図8(b)及び図8(c)に示されるように、いずれの反応液を使用した場合も、Laの濃度が同じであれば、500bpのバンドの消失量に差がないことが確認された。したがって、希土類イオンによるPCR反応の撹乱は、反応液中に存在する無機イオンの影響を受けにくいことが確認された。つまり、本発明の希土類イオンの検出方法により、自然界に存在する希土類イオンの検出の可能性も示唆される。

Claims (13)

  1. 試料中の希土類イオンを検出する方法であって、
    前記試料を鋳型DNAに接触させる工程と、
    前記試料を鋳型DNAに接触させる工程と同時又はその後に、前記鋳型DNAを用いてプライマーの存在下でPCR反応を行う工程と、
    前記PCR反応により増幅されたDNA断片を検出する工程と
    からなることを特徴とする方法。
  2. 前記希土類イオンは、原子番号57番〜71番のランタノイド(但し、61番のPmを除く)、原子番号21番のSc、及び原子番号39番のYから選ばれる少なくとも一種である、請求項1に記載の方法。
  3. 前記PCR反応により増幅されたDNA断片を検出する工程では、希土類イオンの非存在下で同じPCR反応が行われた場合に検出されるのと同じDNA断片が減少若しくは消失するのを検出するか、又は希土類イオンの非存在下で同じPCR反応が行われた場合に検出されるDNA断片とは異なる大きさのDNA断片を検出し、それにより、前記試料中の希土類イオンの有無又は濃度を決定する、請求項1又は請求項2に記載の方法。
  4. 前記PCR反応により増幅されたDNA断片を検出する工程は、リアルタイムPCRを用いて行われる、請求項1から請求項3のいずれか一項に記載の方法。
  5. 前記PCR反応により増幅されたDNA断片を検出する工程は、
    PCR産物をアガロースゲル電気泳動法及びアクリルアミドゲル電気泳動法の少なくともいずれか一方を用いて分離する工程と、
    前記分離されたDNA断片を検出する工程と
    からなる、請求項1から請求項3のいずれか一項に記載の方法。
  6. 前記PCR反応により増幅されたDNA断片を検出する工程は、増幅されたDNA断片が発光、蛍光、着色及び放射性の少なくともいずれか一つを生じるプローブ導入反応を用いて行われる、請求項1から請求項5のいずれか一項に記載の方法。

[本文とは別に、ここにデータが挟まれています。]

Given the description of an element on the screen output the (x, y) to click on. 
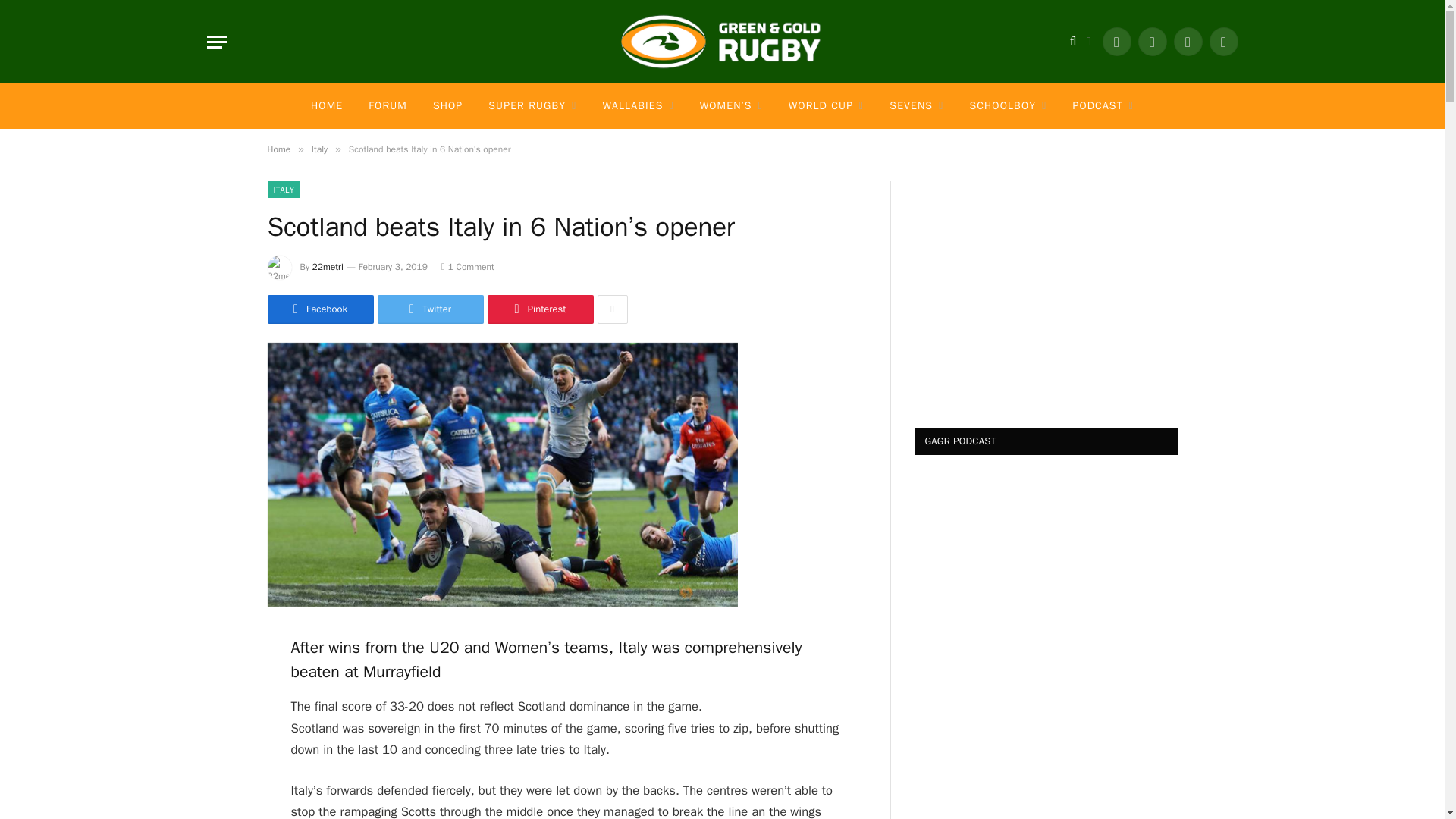
Search (1073, 41)
View Cart (1088, 42)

  7. 前記プローブ導入反応は、インターカレータ試薬及びシアニン系蛍光試薬の少なくともいずれか一方を用いて行われる、請求項6に記載の方法。
  8. 前記鋳型DNAは、配列番号1に示す塩基配列を含むポリヌクレオチドである、請求項1から請求項7のいずれか一項に記載の方法。
  9. 前記プライマーは、配列番号2に示す塩基配列を含むポリヌクレオチドプライマーと配列番号3に示す塩基配列を含むポリヌクレオチドプライマーの組み合わせであるプライマー対からなる、請求項8に記載の方法。
  10. 前記PCR反応により増幅されたDNA断片を検出する工程では、アガロースゲル電気泳動法及びアクリルアミドゲル電気泳動法の少なくともいずれか一方によって求められる塩基対の大きさが100bp以下のDNA断片を検出する、請求項9に記載の方法。
  11. 前記試料は、上下水道、河川、湖沼、海又は土壌から採取したものである、請求項1から請求項10のいずれか一項に記載の方法。
  12. 請求項1から請求項11のいずれか一項に記載の方法に用いられる希土類イオン検出用キットであって、
    鋳型DNA、プライマー、及び核酸増幅用試薬を含んでなることを特徴とする希土類イオン検出用キット。
  13. 前記核酸増幅用試薬は、DNAポリメラーゼ、dNTPs混合液、及び核酸増幅反応バッファを含んでなる、請求項12に記載の希土類イオン検出用キット。